:: WHAT IS EXPECTED ::
Set down, exactly and in full, the line holding "Task: Click the Объем, литры label" and all the lines after it until the listing ends, and nothing else.

:: EXTRACTED ENTRIES ::
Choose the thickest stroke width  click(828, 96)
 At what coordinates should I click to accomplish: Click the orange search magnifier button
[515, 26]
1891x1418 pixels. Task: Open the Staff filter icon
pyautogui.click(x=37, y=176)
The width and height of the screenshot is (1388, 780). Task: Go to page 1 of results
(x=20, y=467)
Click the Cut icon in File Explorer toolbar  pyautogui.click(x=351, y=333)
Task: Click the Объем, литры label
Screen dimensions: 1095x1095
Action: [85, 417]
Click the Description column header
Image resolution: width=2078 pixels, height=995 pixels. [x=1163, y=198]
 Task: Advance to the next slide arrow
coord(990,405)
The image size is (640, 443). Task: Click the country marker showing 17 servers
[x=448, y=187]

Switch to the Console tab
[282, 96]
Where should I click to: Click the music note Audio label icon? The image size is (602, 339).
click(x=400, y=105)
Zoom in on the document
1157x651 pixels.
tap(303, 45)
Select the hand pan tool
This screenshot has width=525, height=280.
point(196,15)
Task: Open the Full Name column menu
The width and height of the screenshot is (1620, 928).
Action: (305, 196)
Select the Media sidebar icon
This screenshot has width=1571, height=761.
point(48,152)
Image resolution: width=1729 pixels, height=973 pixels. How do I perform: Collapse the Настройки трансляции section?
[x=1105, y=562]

:: WORKED SOLUTION ::
Task: Click the Объем, литры label
Screen dimensions: 1095x1095
Action: [85, 417]
Click the Description column header
Image resolution: width=2078 pixels, height=995 pixels. [x=1163, y=198]
 Task: Advance to the next slide arrow
coord(990,405)
The image size is (640, 443). Task: Click the country marker showing 17 servers
[x=448, y=187]

Switch to the Console tab
[282, 96]
Where should I click to: Click the music note Audio label icon? The image size is (602, 339).
click(x=400, y=105)
Zoom in on the document
1157x651 pixels.
tap(303, 45)
Select the hand pan tool
This screenshot has width=525, height=280.
point(196,15)
Task: Open the Full Name column menu
The width and height of the screenshot is (1620, 928).
Action: (305, 196)
Select the Media sidebar icon
This screenshot has width=1571, height=761.
point(48,152)
Image resolution: width=1729 pixels, height=973 pixels. How do I perform: Collapse the Настройки трансляции section?
[x=1105, y=562]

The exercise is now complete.